▶ _DOCUMENT SEGMENT_
## Begin

QUESTION PRESENTED
               You asked whether the Mexican divorce obtained by J~ (the NH), to dissolve his marriage
                  to A~ (A~) is valid and, as a result, whether his subsequent marriage to P~ (P~) entitled
                  P~ to spousal benefits on the NH’s record.
               
                
               OPINION
                
               Based upon the evidence you provided, the Mexican divorce decree is invalid, and the
                  NH and A~ remain married. As a result, the NH’s marriage to P~ is void, rendering
                  her not entitled to spousal benefits on the NH’s record. However, P~ may meet the
                  requirements for benefits as a deemed spouse and you may wish to further develop the
                  record on this issue.
               
               BACKGROUND
               The NH married A~ in 1956. In 2000, he began receiving Retirement benefits on his
                  account. In May 2000, A~ filed for Auxiliary Spouse benefits, and currently receives
                  such benefits on the NH’s account.

## End

Copy the portion of the legal opinion on the Mexican divorce that opens with the words "QUESTION PRESENTED" and closes with "P~ to spousal benefits on the NH’s record.".

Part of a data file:

## Begin

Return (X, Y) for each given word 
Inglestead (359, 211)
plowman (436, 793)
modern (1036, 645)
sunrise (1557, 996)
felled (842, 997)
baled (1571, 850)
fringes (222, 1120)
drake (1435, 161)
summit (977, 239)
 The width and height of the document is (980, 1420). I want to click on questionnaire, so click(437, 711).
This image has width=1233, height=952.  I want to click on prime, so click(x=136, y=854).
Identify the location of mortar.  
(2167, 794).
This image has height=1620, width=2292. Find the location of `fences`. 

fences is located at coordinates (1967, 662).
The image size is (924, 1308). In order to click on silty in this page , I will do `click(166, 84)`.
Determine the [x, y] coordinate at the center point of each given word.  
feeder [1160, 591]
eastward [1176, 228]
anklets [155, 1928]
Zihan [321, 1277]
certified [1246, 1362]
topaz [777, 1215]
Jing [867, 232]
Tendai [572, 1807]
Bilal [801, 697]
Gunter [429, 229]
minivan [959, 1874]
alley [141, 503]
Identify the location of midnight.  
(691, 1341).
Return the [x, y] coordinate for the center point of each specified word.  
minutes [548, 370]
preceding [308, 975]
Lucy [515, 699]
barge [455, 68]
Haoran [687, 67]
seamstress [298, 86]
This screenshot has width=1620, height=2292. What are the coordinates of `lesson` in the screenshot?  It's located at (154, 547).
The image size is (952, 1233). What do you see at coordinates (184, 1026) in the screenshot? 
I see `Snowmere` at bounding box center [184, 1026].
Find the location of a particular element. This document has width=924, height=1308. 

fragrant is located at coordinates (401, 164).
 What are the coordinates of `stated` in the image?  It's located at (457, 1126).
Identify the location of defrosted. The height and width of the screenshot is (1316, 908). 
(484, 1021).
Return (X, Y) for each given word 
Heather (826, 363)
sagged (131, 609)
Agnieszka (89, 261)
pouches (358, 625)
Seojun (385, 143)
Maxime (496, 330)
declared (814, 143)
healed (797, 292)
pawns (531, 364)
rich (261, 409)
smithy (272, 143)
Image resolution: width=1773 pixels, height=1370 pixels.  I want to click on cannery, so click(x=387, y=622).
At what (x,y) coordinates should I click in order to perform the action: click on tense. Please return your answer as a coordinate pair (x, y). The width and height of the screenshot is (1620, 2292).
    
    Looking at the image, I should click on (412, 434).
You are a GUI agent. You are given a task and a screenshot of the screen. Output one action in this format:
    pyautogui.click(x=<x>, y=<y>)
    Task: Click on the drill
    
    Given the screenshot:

## End

▶ _THE ANSWER_
QUESTION PRESENTED
               You asked whether the Mexican divorce obtained by J~ (the NH), to dissolve his marriage
                  to A~ (A~) is valid and, as a result, whether his subsequent marriage to P~ (P~) entitled
                  P~ to spousal benefits on the NH’s record.